* EXERCISE DETAILS
Only the lines holding "Real" are wanted. Copy every one from the records below.

* Dataset entries

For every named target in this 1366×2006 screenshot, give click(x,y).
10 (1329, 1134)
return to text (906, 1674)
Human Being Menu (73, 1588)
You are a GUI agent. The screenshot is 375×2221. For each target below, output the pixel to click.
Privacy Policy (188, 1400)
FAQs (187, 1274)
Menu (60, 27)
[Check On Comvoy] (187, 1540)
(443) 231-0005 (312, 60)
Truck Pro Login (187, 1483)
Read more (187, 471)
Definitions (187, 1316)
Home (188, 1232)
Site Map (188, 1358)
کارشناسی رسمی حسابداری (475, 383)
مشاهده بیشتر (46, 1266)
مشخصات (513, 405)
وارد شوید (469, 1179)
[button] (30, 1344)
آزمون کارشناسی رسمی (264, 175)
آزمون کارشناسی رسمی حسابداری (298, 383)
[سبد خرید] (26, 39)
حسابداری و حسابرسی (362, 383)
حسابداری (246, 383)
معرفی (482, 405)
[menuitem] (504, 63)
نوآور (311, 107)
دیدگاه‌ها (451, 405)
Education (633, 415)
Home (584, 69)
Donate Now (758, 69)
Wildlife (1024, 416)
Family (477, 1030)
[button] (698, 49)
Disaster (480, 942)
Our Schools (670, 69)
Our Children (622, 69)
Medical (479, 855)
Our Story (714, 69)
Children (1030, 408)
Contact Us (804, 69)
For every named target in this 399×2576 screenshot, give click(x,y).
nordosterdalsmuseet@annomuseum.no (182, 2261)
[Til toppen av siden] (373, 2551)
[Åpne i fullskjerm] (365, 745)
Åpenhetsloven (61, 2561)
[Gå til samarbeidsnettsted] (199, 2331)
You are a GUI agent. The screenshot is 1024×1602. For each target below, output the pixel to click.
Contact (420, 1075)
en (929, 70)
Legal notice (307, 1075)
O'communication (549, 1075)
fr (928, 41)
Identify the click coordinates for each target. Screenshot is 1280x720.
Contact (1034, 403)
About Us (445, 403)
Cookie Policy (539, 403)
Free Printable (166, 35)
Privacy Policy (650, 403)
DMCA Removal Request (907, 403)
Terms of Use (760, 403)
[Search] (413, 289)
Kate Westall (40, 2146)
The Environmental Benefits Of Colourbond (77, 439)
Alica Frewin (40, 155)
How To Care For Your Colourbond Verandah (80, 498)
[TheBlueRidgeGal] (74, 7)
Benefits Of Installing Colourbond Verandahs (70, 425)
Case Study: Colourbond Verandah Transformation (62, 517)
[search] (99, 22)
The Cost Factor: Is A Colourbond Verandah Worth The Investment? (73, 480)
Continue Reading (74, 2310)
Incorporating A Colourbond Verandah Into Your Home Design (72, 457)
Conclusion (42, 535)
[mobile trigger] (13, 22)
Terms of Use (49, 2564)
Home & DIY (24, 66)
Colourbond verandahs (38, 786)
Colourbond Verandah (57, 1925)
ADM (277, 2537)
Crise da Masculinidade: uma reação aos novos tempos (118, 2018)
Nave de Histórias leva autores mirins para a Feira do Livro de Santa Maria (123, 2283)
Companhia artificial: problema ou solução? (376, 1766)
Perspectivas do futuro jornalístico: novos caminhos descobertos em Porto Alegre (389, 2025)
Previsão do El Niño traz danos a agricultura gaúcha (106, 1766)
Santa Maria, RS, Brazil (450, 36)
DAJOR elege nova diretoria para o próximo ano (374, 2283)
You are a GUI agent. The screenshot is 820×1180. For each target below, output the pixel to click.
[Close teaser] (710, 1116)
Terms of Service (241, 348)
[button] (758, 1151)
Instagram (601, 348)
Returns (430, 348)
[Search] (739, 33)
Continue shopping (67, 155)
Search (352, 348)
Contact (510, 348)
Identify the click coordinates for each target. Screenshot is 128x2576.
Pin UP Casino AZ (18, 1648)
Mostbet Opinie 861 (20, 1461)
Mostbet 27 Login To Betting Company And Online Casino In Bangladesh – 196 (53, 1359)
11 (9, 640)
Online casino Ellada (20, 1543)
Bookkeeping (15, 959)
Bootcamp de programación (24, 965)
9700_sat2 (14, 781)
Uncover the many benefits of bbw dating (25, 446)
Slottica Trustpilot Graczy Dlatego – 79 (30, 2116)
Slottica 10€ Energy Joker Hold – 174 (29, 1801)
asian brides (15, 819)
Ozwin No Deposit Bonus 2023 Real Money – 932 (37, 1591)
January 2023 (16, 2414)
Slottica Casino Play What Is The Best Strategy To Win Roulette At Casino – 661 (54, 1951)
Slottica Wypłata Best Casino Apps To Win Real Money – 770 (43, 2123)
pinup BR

* RESULT OF THE EXERCISE
Ozwin No Deposit Bonus 2023 Real Money – 932 (37, 1591)
Slottica Wypłata Best Casino Apps To Win Real Money – 770 (43, 2123)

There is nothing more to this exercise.